Sometimes it is unclear whether you are holding things up or desperately trying to prevent them from flying away. But sometimes, you are just stretching your limbs after a morning selling shirts on the market.
There were a good few arcades in Dewsbury (the collective noun for arcades ought to be "a contentment of arcades", but it isn't). There was a King's Arcade and a Queen's Arcade; but there was one that needed no aggrandisement - it was "The Arcade". Now it needs all the aggrandisement it can get.
Four Stone Faces, Cloth Hall Mills, Dewsbury (2017)
Most nineteenth century Yorkshire mill owners had two over-riding ambitions. The first was to make money ("brass" as it is known in these parts). The second was to have their heads carved in rich local sandstone and appended to their mill. Brass and stone - it should be the county's motto.

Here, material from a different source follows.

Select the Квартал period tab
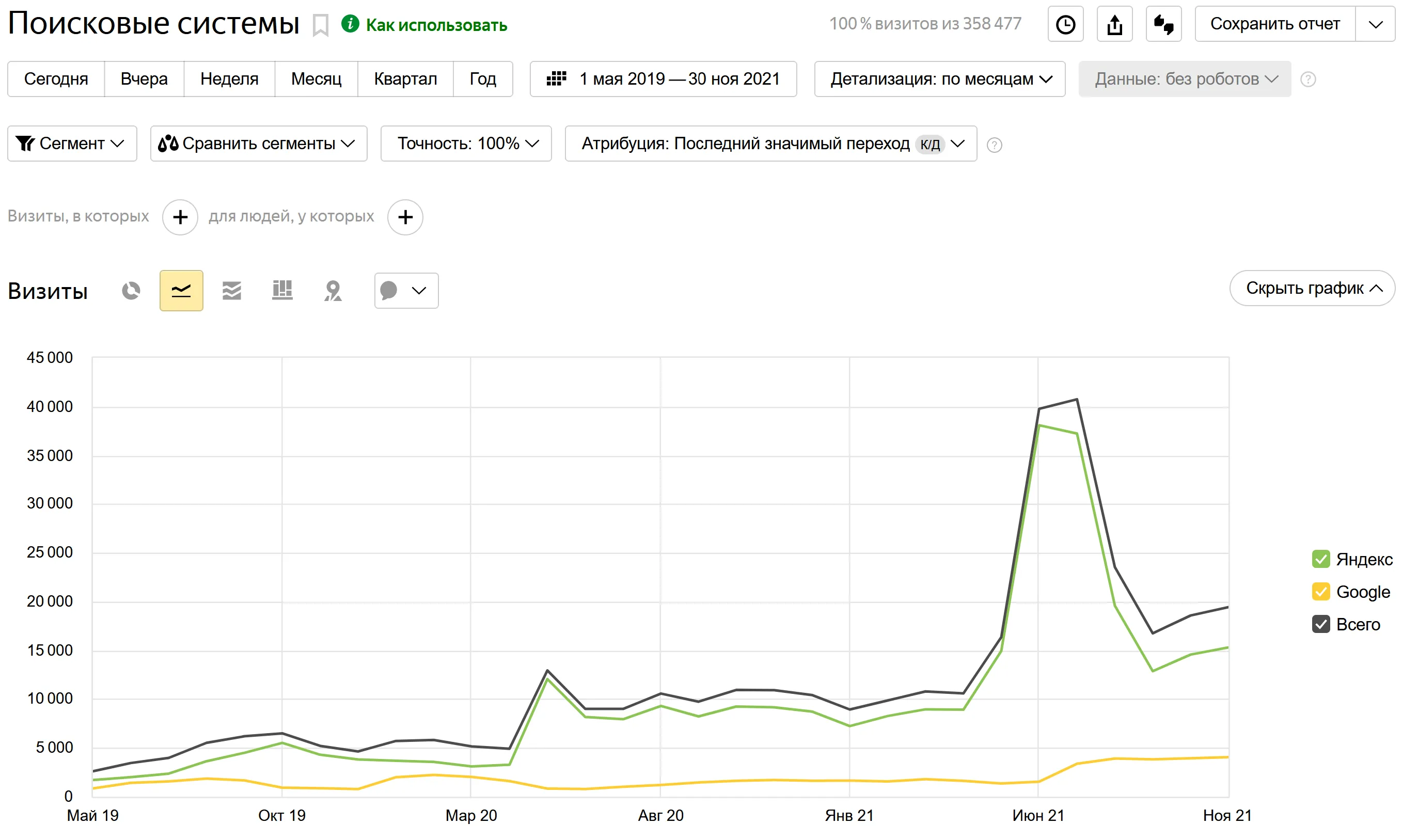1402x840 pixels. click(x=405, y=78)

If I were a bird I would get annoyed by people sticking spikes on everything in order deter me from finding a place to rest my weary wings. The kind of society that does that is the kind of society which sets sharp stones in concrete outside the offices of financial institutions to deter homeless people from finding shelter.

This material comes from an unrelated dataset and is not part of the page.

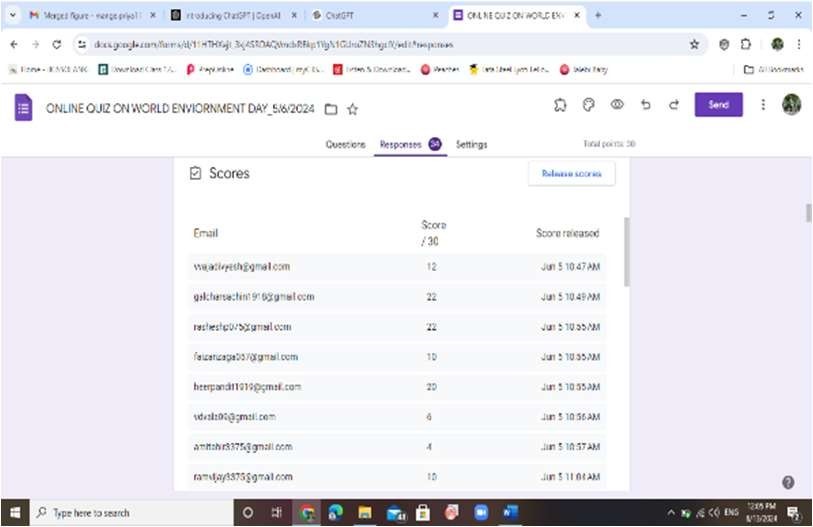Image resolution: width=813 pixels, height=527 pixels.
Task: Open Google Forms home via purple logo
Action: point(22,109)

A statue of the Good Samaritan, the work of local artist Ian Judd, stands outside Dewsbury Town Hall. It seems to have been carved from local sandstone and, strangely enough, there appears to be a tide mark half way up. They must have high tides in these parts.
It takes a particularly strange sense of humour to name a street which is walled by stone and coated in tarmacadam, "Garden Street". The good folk of Sheffield have always prided themselves with a good sense of humour.
A Shed Load Of Adverts : Charles Street, Elland (1972)
Try doing this with a commercial break. Try building a shed from Twitter feeds. We may live in an age where advertising headers are personalised and sidebars are intuitive - but you can't use them to build a half-decent shed to keep your pigeons in. And they talk about progress!
I took this photograph in 1972 when sections of the old back-to-back houses had been demolished but other sections were still occupied. Part of the terrace - which was originally built by the dye works owner John Edward Wainhouse in 1876 - still exists today; empty, overgrown and cocooned in its Grade II listed status.
When you build on steep hills you have to follow the contours. This photograph was taken from the Huddersfield Canal which follows the contours. Lost behind a wall is Manchester Road which is busy following the contours. Behind that, the houses on Bankfield Road follow similar contours. Then you have the trees: and then the houses on the suitably named Prospect Street, which surf the winding contours like a Bondi youth.